Three years into the Blueprint, the pre-K situation is “an easy illustration of why you need some nip and tuck in the program,” Sanderson said. “We literally don’t have places to put the literal desks and seats that we would need to provide pre-K.”
In the Eastern Shore’s Kent County, Ronald Fithian, president of the Board of County Commissioners, said that to comply with the Blueprint, the county would have to increase its per-pupil annual expenditure by 65% between fiscal years 2023 and 2034.
Such an increase would require a 5-cent property tax increase every year for seven to eight years in a row, solely for education, he said.

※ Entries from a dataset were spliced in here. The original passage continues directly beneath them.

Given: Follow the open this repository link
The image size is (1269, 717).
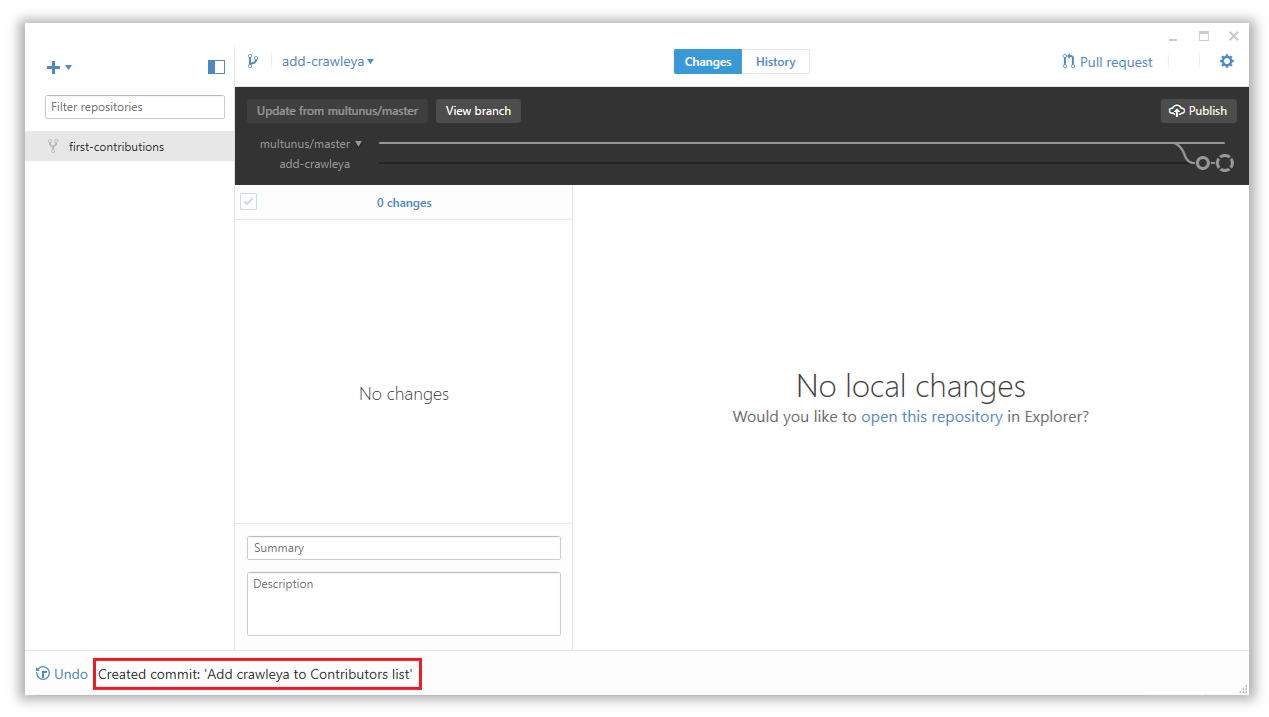Looking at the screenshot, I should (931, 417).
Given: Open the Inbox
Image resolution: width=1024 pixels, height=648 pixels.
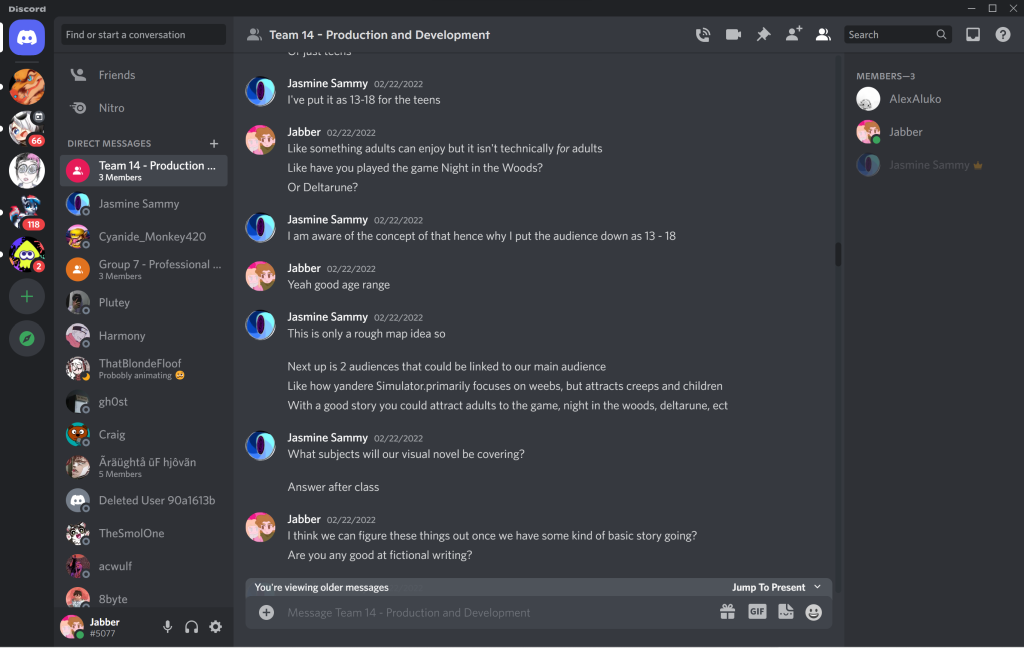Looking at the screenshot, I should pos(973,35).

“We want to be team players,” Fithian said of Kent County’s obligation to fund the Blueprint. “But when it gets to this point you have to say no. I hope it doesn’t come to that, honest I do.”
King said legislators had agreed to keep the Blueprint unchanged for the first year or two “to see how it would shake out.”
Now, after hearing from counties stretched thin, King said legislators “have to put (their) heads together to figure out how to make this work.”
“My goal is to make it fair for every county,” King continued. “I believe that legislators on both sides of the aisle absolutely agree with the goals of what the Blueprint does.”
Nevertheless, Blueprint funding is a “huge concern” for counties, she said: “There are other priorities besides the Blueprint and (counties need) to be able to spend the money where it needs to be spent.”